Summary of responses (8 mg tilsotolimod + ipilimumab population)
| Characteristic | Primary efficacy analysisa (n = 21) | Ipilimumab exposedb (n = 7) | Ipilimumab naivec (n = 42) | Totald (N = 49) |
|---|---|---|---|---|
| BOR, n (%)e | ||||
| CR | 2 (9.5) | 0 (0.0) | 2 (4.8) | 2 (4.1) |
| PR | 4 (19.0) | 2 (28.6) | 7 (16.7) | 9 (18.4) |
| SD | 10 (47.6) | 2 (28.6) | 22 (52.4) | 24 (49.0) |
| PD | 5 (23.8) | 3 (42.9) | 11 (26.2) | 14 (28.6) |
| ORR, %f | 28.6g | 28.6 | 21.4 | 22.4 |
| 95% CI, % | 11.3-52.2 | ND | 10.3-36.8 | 11.8-36.6 |
| DCR, %h | 76.2 | 57.1 | 73.8 | 71.4 |
| 95% CI, % | 52.8-91.8 | ND | 58.0-86.1 | 56.7-83.4 |
| Median DOR, mo | ND | ND | 11.4 | 11.4 |
| Interquartile range | 10.2-NE | 4.2-NE |
Abbreviations: BOR, best overall response; CI, confidence interval; DOR, duration of response; ND, not determined; NE, not estimable; PD, progressive disease.
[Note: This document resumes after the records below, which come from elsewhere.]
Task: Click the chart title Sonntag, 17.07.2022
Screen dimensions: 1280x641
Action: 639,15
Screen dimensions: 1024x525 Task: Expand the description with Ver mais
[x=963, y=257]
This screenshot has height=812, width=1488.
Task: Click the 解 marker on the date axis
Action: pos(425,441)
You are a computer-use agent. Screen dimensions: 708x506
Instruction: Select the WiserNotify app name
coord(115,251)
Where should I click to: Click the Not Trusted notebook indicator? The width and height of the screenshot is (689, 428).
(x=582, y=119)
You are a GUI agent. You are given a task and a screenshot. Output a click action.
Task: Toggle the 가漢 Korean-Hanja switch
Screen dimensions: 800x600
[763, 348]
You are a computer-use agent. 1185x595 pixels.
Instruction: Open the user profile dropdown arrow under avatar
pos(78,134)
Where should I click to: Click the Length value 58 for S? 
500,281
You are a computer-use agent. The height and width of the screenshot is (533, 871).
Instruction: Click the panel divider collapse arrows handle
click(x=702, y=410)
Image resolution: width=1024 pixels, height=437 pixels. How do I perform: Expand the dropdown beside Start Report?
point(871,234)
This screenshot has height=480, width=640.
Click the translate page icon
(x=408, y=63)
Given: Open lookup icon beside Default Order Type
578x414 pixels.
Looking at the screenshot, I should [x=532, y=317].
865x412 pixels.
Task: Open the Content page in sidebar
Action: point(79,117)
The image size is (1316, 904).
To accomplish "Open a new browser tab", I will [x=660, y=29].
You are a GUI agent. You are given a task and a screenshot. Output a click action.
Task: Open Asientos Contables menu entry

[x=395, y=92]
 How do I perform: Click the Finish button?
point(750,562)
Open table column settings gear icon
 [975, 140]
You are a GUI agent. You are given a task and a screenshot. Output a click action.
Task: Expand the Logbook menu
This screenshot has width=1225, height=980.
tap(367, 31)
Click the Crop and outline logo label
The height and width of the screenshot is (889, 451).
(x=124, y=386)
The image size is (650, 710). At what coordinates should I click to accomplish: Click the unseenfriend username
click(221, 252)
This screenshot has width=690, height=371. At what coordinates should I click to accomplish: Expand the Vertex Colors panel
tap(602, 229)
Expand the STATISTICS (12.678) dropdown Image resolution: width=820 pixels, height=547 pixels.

The primary efficacy analysis was ORR assessed in the first 21 patients who did not receive ipilimumab for metastatic disease enrolled at the RP2D of tilsotolimod in combination with ipilimumab.
In the metastatic disease setting.
All patients who had not received ipilimumab for metastatic disease on study entry and treated at the RP2D of tilsotolimod in combination with ipilimumab.
All patients treated at the RP2D of tilsotolimod in combination with ipilimumab.
Assessed using RECIST v1.1.
(CR + PR)/number of patients × 100.
P = 0.02 versus ORR for historical control of 11% (20).
(CR + PR + SD)/number of patients × 100.